In fact, the scene is a “silly dance,” but it’s the only part of the film that really feels like the films before it – especially so Magic Mike XXL, with his lengthy lectures (some in poetic form delivered by Donald Glover) on the sacredness of fulfilling female fantasies. Mike first pulls up his shirt and puts Maxandra’s hand on his abdominal muscles as if they had healing powers. He then climbs over her and her furniture and invites her to a lap dance in which he carries her around, buries his face in her crotch, pulls up on her knick-knack shelves while she takes his pants off, and crawls across a table on all fours with her under him, pushing her along the surface with his groin.
It’s all a little hilarious. It’s also kind of sexy for those who are able to accept the fantasy sold in it, if only because both performers have the physical strength and grace to pull off such moves. And last but not least, it is a prerequisite for immersion in the world Generally funny interviews
The rest of the film is just a descent, starting with the shot immediately after the dance sequence where it becomes clear that Mike and Maxandra followed their fake sex with real sex. Which is fine, except from then on the audience is prompted to believe that Mike has fallen in love with Maxandra and will do whatever it takes to stay in a relationship with her despite her erratic, manipulative, dishonest, abusive and above all written so superficially and irregularly that it is difficult to see the appeal. Mainly because Mike himself seems to be more of a prop than a presence for most of the film. The carpentry work that shaped him Magic Mike is gone. The friends who defined him Magic Mike XXL have been disregarded save for a quick Zoom check-in to confirm they exist. His philosophizing about his role in the world is over. The only thing that defines him in this film is his romance with Maxandra – which is inexplicably framed and narrated by Maxandra’s prickly teenage daughter in artfully poetic, nonsensical language.
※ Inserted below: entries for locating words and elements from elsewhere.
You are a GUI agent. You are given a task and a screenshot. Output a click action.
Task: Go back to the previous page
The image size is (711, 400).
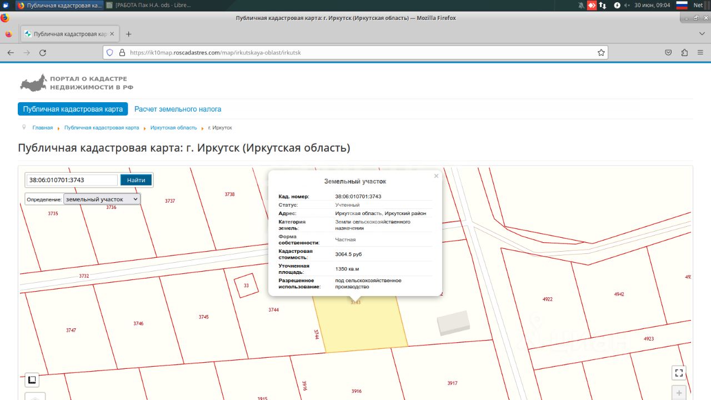coord(11,53)
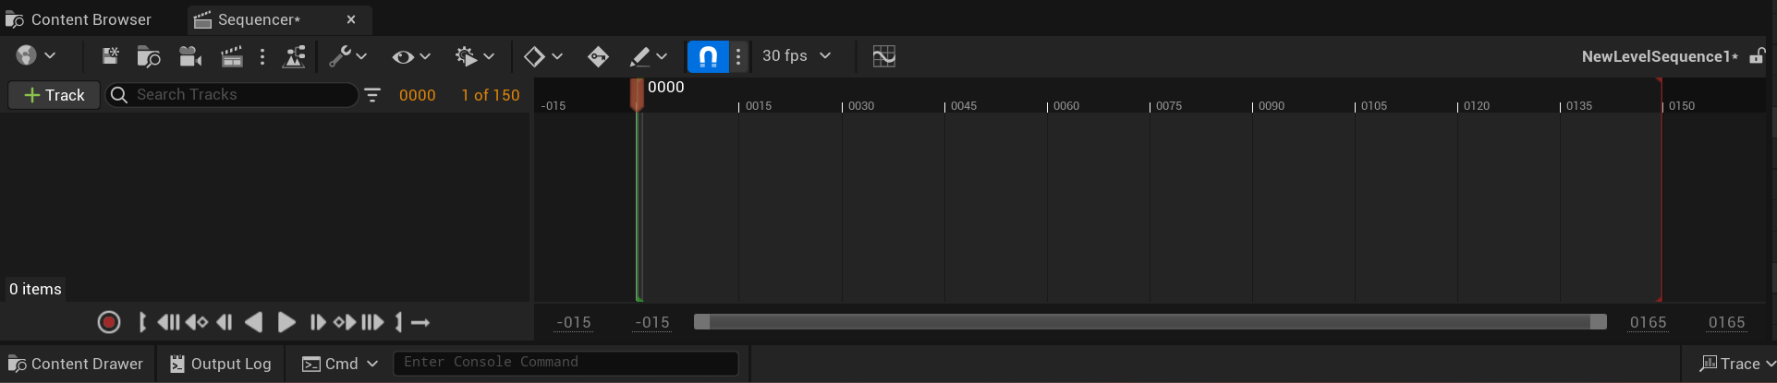The height and width of the screenshot is (383, 1777).
Task: Click the Render movie clapperboard icon
Action: (232, 56)
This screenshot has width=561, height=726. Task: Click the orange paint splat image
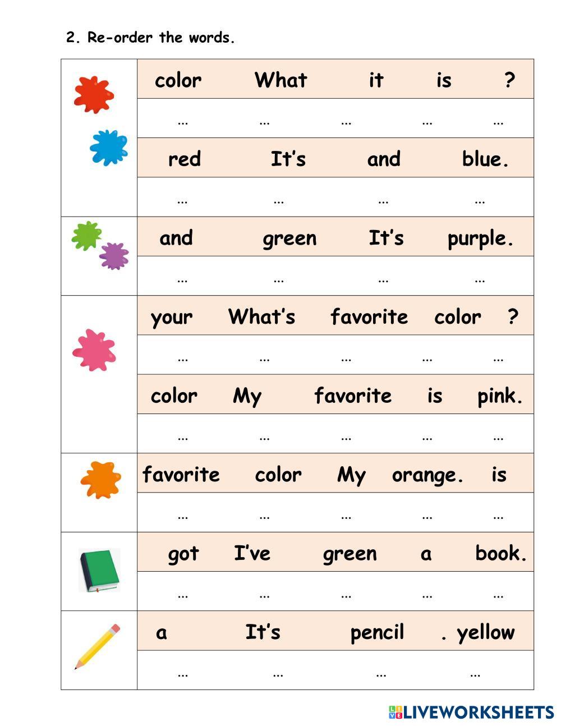(101, 480)
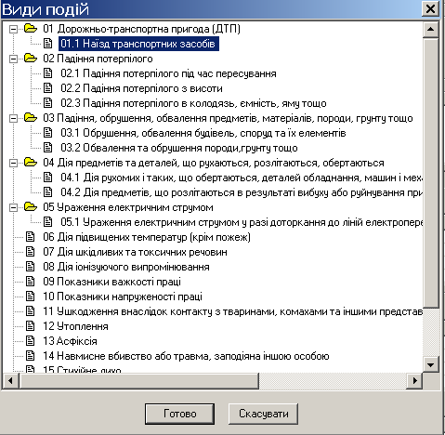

More importantly, the film was explicitly aimed at conveying real life Magic Mike Live stage show, and it gives the main characters fairly minimal and uninteresting storylines while focusing on their efforts to produce a similar strip performance. The big climax of the film is a lengthy dance performance by a group of new cast members, most of whom don’t even know character names, let alone personalities. (Fair note: Other Polygon viewers enjoyed it better than I did. If you’re ok with the lack of action or detail for this sequence and just want spectacle, staging, and a bunch of muscular guys taking their shirts off, it’ll start short before the 88-minute mark.)
Tatum dances again in this sequence and the choreography is captivating – he and his dance partner Kylie Shea, who is also never given a character name, slide across the wet stage together. But there’s no indication what’s at stake, other than whether Mike and Maxandra’s underdeveloped, awkward relationship will continue or if they will split after the show.
That’s what makes streaming fun, though – viewers can hop in and out as they please and focus on the fun parts without getting bogged down in the boring parts. You can also look around for something more fun after Tatum and Hayek Pinault’s $6,000 acrobatic show is over. The original Magic Mike And Magic Mike XXL is also available on Max – as well as on Netflix and on many digital rental platforms.